On HN, submitters don't have special rights over articles and don't get to
frame them for everyone else. Doing the latter, as this thread amply
illustrates, amounts to controlling the discussion.

Worse, the detail that was cherry-picked (presumably because censorship issues
are a hot topic) refers to something which the article makes clear happened
years ago. Making it sound like it happened today ("Dreamwidth Banned by
PayPal for Refusing to Censor Users") was egregiously misleading. We take
story submission privileges away from users who do this kind of thing, so
please don't do it. I've added 2008 to the title above as a fire extinguisher.

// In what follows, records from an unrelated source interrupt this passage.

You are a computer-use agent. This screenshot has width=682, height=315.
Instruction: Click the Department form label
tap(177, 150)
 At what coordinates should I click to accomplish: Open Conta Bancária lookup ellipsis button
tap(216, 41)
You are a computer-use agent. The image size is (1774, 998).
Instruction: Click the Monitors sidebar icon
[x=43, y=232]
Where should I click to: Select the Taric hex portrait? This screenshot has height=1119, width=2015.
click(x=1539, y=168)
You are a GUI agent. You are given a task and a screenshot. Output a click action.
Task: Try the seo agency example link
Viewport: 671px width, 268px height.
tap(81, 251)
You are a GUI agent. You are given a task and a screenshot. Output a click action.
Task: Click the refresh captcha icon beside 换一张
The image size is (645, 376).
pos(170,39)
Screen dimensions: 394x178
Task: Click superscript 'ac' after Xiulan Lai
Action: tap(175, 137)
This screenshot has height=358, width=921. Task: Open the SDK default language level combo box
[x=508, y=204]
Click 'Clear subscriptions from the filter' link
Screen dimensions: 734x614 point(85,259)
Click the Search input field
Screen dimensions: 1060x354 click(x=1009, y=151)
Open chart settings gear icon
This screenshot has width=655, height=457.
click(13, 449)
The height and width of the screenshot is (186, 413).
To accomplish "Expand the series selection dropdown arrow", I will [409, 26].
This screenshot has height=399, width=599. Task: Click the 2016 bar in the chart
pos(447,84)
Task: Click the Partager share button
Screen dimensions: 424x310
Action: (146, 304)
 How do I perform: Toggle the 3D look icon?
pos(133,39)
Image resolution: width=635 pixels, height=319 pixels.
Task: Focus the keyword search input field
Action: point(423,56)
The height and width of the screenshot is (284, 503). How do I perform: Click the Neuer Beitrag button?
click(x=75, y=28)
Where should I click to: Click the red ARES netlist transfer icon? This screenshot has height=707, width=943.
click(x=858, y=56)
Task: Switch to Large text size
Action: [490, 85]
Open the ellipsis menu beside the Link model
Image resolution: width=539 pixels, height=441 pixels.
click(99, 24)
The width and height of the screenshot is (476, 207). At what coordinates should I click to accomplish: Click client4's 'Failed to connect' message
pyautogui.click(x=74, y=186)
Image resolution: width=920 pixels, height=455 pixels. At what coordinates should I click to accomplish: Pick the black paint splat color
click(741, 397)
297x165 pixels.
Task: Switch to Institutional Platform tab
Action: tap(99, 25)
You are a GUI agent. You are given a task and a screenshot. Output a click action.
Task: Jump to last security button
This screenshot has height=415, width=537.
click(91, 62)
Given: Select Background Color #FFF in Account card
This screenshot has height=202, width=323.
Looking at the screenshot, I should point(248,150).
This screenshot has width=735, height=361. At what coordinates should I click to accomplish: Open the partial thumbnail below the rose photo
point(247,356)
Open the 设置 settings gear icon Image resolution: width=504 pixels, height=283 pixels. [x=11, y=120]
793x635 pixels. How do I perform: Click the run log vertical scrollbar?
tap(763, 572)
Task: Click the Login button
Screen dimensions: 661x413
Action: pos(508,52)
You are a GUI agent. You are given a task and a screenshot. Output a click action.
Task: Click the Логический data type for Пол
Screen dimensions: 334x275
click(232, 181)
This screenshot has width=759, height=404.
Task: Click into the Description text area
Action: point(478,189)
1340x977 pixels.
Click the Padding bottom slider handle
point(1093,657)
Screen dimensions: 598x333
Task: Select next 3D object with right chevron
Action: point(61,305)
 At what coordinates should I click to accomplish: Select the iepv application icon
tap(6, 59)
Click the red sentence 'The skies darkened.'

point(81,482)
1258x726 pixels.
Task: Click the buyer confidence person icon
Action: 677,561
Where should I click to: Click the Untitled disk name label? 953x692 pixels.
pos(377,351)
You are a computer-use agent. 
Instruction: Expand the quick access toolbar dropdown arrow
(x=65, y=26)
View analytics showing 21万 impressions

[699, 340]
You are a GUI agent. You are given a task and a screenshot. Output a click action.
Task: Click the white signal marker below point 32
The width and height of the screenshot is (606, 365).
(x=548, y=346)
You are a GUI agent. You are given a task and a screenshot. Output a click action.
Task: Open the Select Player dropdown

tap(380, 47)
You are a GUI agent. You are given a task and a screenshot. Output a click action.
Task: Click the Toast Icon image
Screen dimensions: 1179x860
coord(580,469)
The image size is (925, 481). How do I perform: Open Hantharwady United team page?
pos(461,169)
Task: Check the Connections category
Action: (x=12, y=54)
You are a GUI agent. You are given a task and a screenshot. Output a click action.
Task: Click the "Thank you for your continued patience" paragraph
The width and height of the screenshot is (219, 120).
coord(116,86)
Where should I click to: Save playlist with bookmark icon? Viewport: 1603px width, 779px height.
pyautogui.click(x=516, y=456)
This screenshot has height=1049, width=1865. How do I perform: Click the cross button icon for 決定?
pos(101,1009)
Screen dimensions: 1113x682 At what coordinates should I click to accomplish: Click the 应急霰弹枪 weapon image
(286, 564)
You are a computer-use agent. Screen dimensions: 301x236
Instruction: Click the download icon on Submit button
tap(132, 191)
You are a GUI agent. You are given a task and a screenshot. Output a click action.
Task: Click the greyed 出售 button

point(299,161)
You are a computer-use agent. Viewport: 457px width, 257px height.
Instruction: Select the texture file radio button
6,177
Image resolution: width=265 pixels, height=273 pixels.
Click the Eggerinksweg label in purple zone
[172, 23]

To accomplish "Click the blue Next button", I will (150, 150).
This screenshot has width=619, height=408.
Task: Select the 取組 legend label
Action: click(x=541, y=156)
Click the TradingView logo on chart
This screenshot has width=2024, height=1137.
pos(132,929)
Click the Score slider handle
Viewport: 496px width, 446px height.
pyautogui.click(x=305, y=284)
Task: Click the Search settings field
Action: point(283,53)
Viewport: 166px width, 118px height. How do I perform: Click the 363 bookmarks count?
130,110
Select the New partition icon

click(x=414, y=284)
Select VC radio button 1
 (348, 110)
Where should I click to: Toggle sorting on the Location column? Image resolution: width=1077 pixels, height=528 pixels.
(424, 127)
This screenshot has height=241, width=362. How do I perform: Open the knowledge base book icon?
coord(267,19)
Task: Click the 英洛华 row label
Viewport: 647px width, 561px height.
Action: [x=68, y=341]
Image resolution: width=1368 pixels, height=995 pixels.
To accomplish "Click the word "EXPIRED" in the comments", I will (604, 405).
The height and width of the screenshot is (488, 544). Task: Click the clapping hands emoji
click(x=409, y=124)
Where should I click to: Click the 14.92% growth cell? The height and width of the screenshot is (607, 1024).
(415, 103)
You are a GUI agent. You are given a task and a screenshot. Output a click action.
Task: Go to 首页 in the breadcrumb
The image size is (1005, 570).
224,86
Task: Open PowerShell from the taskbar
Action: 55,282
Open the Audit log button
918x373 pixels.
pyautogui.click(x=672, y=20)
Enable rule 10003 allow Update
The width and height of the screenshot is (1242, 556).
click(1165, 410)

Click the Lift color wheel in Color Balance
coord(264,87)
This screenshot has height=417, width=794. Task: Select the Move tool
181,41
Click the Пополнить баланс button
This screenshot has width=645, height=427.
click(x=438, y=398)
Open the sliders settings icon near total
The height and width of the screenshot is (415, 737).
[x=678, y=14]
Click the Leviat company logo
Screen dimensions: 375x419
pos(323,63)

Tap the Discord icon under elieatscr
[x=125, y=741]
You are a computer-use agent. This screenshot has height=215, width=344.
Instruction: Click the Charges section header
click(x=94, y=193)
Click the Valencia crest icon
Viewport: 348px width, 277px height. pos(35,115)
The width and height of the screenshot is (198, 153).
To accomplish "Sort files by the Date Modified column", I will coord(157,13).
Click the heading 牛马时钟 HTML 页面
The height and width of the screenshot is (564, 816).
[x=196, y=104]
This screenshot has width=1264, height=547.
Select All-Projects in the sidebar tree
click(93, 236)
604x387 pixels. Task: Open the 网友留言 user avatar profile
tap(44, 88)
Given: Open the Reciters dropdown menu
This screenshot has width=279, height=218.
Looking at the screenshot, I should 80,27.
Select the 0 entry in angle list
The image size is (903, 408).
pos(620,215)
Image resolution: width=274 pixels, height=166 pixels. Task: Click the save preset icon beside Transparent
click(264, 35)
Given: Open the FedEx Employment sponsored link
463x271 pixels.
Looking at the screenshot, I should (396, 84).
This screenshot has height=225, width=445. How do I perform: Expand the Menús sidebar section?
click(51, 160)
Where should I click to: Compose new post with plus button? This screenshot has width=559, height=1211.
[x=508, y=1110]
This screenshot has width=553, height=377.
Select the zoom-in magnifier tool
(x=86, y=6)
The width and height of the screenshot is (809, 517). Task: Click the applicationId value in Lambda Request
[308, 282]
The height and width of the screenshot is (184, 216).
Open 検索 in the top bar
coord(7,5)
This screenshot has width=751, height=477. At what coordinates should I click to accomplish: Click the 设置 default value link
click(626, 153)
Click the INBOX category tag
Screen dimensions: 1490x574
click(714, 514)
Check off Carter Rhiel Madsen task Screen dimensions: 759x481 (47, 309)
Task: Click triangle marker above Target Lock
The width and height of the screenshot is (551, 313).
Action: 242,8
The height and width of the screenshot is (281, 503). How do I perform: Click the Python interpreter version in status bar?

Submitters: If you want to say what you think is important about an article,
you're welcome to do so by posting a comment to the thread. Then your view is
on a level field with everyone else's.

------
raziel2p
"About six months after opening, PayPal -- our payment processor at the time
-- demanded that we censor some of our users' content (mostly involving people
talking about sex, usually fictionally, in explicit terms) that was legal and
protected speech but that they felt violated their terms for using PayPal."

Seems reasonable to me.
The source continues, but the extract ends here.